Strange Characters in CSV Export File

Mens_Shed · ‎Jul 07, 2018

When I export values from a table I get three weird characters at the start of only the first line which contains the field names.

My first line looks like this

ï»¿Member,Forename,Middle Names,Surname,DOB,Address 1,Address 2,Town,County,Postcode,Home Phone,Mobile Phone,ICE Contact,ICE Number,Email Address,Occupation,Qualifications,Interests,Disabilities

Is this a bug?

Mens_Shed · ‎Jul 08, 2018

Hello again

I must have downloaded literally hundreds of text files from many different sites over the past 20 years and used Notetab, and my scripting language to process them and have never seen these characters in a CSV file (or any other type of text file) before.

My money is on Airtable introducing them when the file is constructed.

I wonder if AIrtable staffers are looking at this thread?

W_Vann_Hall · ‎Jul 08, 2018

Remember, this is an issue that exists only for UTF-8 files saved under Windows. For all intents and purposes, in the web environment, this means files saved from HTML5-enabled sites. Since HTML5 wasn’t officially published until October 2014, the first 17 years are moot.

I just stepped through the random CSV files I happen to have on this PC; about half have a BOM and half don’t.

Note that Windows’ built-in apps will always add a BOM when saving a UTF-8 file, so it’s unlikely this won’t be an issue for you in the future. Notetab appears to have a troubled history with BOMs; the current version doesn’t appear to need them, but I haven’t been able to determine if it will strip them out on a file save. (Notepad++ seemingly can.)

I still think the problem is that your scripting language should ignore a BOM at the beginning of a text file. That said, I’m not sure how essential the BOM is these days, as most up-to-date apps can identify UTF-8 without it. Conceivably, Airtable could drop it — but you’re probably better off using one of the dozens of utilities or Unicode-knowledgeable editors to trim it off.

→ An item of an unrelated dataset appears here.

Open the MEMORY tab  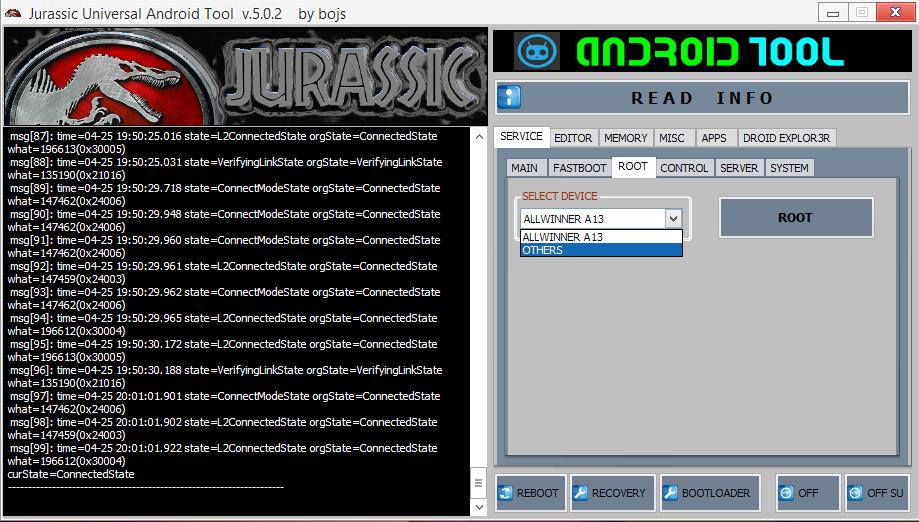[x=626, y=138]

Zach_Young · ‎Jun 08, 2021

I’m on a Mac and see this all the time, and am finally having to deal with the exported BOM in my export→process→import pipeline.

Here’s my perspective on this weird little byte sequence in Airtable CSV exports. All quoted text comes from Wikipedia: Byte order mark, and any emphasis is mine.

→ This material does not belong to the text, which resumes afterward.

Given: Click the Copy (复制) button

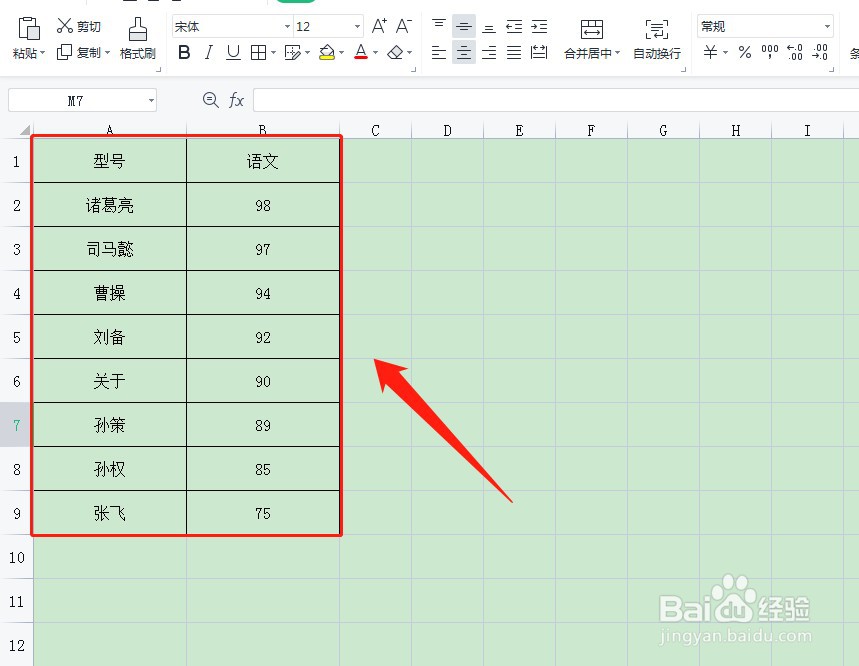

[It] is a particular usage of the the special Unicode character, U+FEFF BYTE ORDER MARK

It might also be identified as ZWNBSP:

If the BOM character appears in the middle of a data stream, Unicode says it should be interpreted as a “zero-width non-breaking space” [ZWNBSP]. In Unicode 3.2, this usage is deprecated in favor of the “Word Joiner” character, U+2060. This allows U+FEFF to be used only as a BOM.

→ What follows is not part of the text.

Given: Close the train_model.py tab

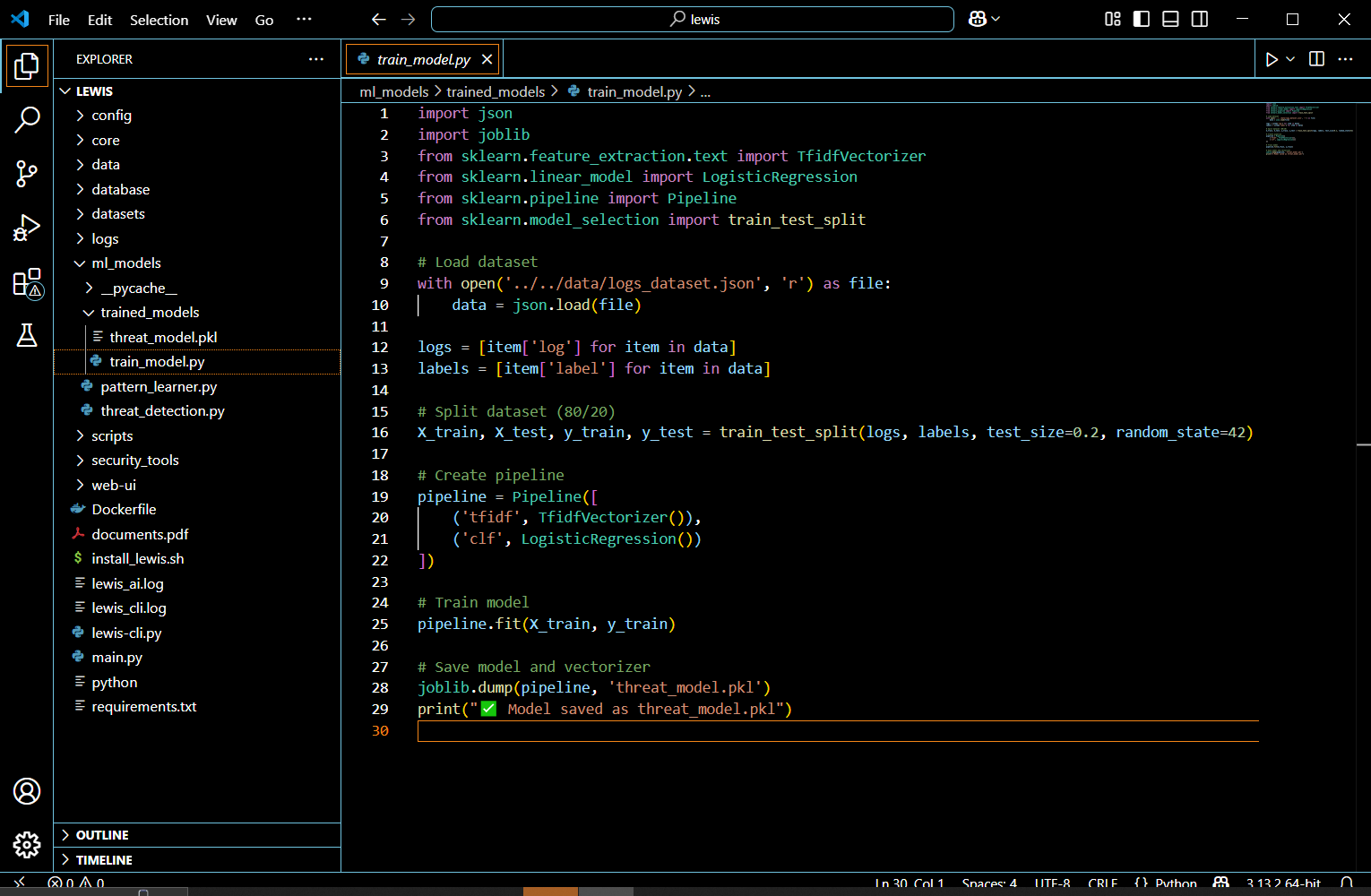Looking at the screenshot, I should 487,59.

Technically, the BOM is optional for UTF-8:

The Unicode Standard permits the BOM in UTF-8 but does not require or recommend its use.

but Windows requires it:

Microsoft compilers and interpreters, and many pieces of software on Microsoft Windows such as Notepad treat the BOM as a required magic number rather than use heuristics. These tools add a BOM when saving text as UTF-8, and cannot interpret UTF-8 unless the BOM is present or the file contains only ASCII.

My process involves submitting parts of the CSV to a third party for processing and getting back their results, and they strip the BOM, even though:

The standard also does not recommend removing a BOM when it is there, so that round-tripping between encodings does not lose information, and so that code that relies on it continues to work.

Yep, later stages of my pipeline fail for flagging a false difference when the stripped BOM isn’t there anymore. So, I’m going through and stripping it at the beginning now.

And I’m guessing it’s there in the first place because Airtable put it there by design to be cross-compatible w/Windows.